• _Excerpt_
— Begin —

The overall format of the film is that of a stage play, with much dialogue spoken directly to the camera.
Buster Keaton is notable in a speaking but minor supporting role as Dalton, a family friend.
Mary Wilson lives with her mother in a cottage but cannot pay the mortgage. Mr. Cribbs, a mustachioed villain with cloak and cane, knocks on the door and spells out the Wilsons' financial position, suggesting that Mary should work in New York.
Cribbs hides while waiting for Mary to pass, but she also hides. A young man named Edward Middleton stops to pick up an injured bird and Cribbs questions him. Mary intervenes and instantly falls in love with Middleton. Mary marries Middlelton, who extols the virtues of an alcohol-free life, but Cribbs tricks him into drinking rum, and Mary smells it on his breath.
Eight years later, Middlelton is a drunkard. He has hidden bottles of whiskey and is able to down an entire bottle in ten seconds. He returns home to Mary and their daughter and chops down the cherry tree that his father had planted.

— End —

• _Tasks to complete_
**1)** Condense the paragraph of the film summary beginning "Mary Wilson lives with her mother" into a single shorter sentence that keeps its main facts.
**2)** Write the next paragraph of the film summary, picking up after the final sentence about the cherry tree.

• _Data extract_

— Begin —

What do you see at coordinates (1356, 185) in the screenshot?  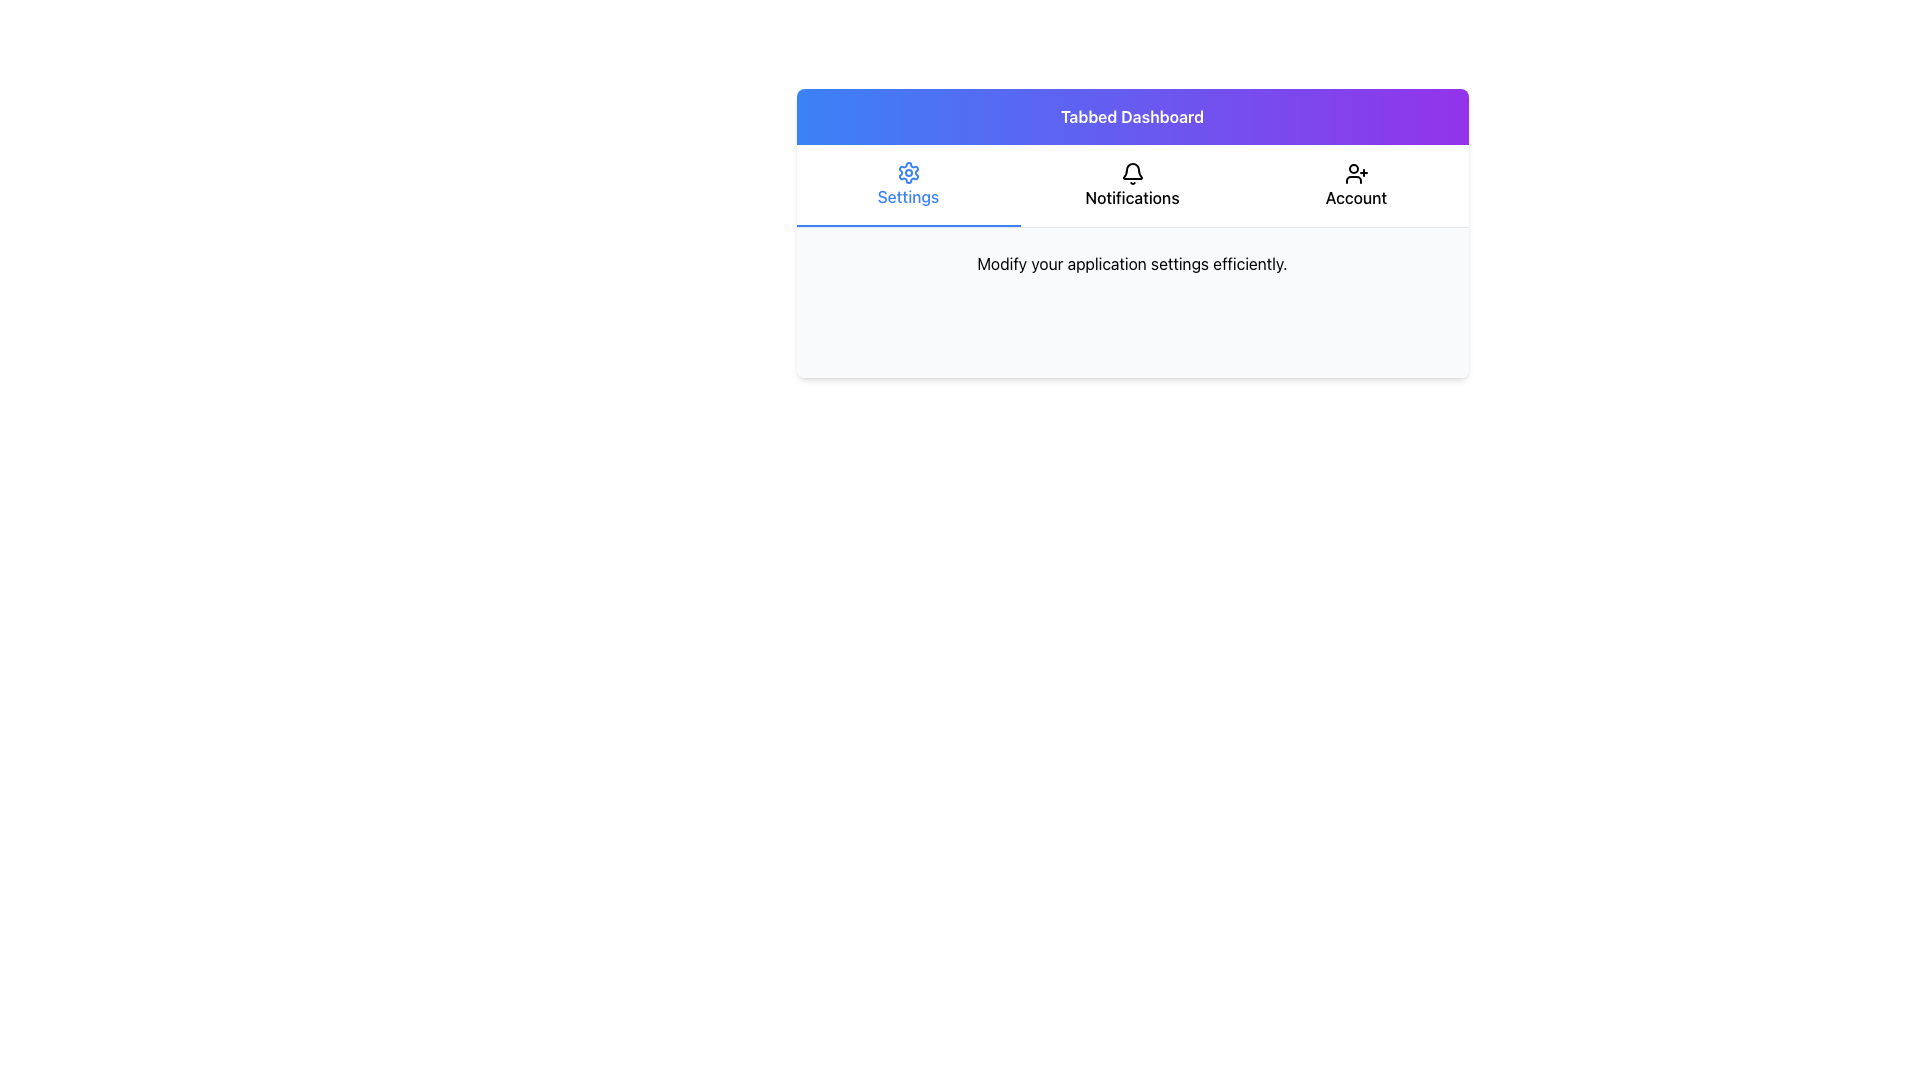 I see `the Navigation Button located in the third section of the tabbed navigation bar, right after 'Notifications'` at bounding box center [1356, 185].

— End —

• _Answers given_
**1)** Unable to pay the mortgage on the cottage she shares with her mother, Mary Wilson is visited by Mr. Cribbs, a mustachioed villain with cloak and cane, who explains the Wilsons' financial situation and suggests that Mary work in New York.

**2)**
In New York in 1850, Middleton is living as a drunkard on the street, and Cribbs tries to trick him into deeper crime. Meanwhile, Mary lives alone in poverty with her daughter, her mother having died. Cribbs tries to press himself on Mary and she is saved by William Dalton.
Back in New York, Middleton is about to be arrested for drunkenness but is saved by a comic pie fight. Middleton then encounters the philanthropist Frederick Healy, who makes him sign a pledge of sobriety. Cribbs has Middleton forge the signature of Healy on a $5,000 check and he sends a boy to the bank to cash it, but Dalton exposes the crime.
Cribbs is exposed for various crimes and Middleton receives a certificate of sobriety.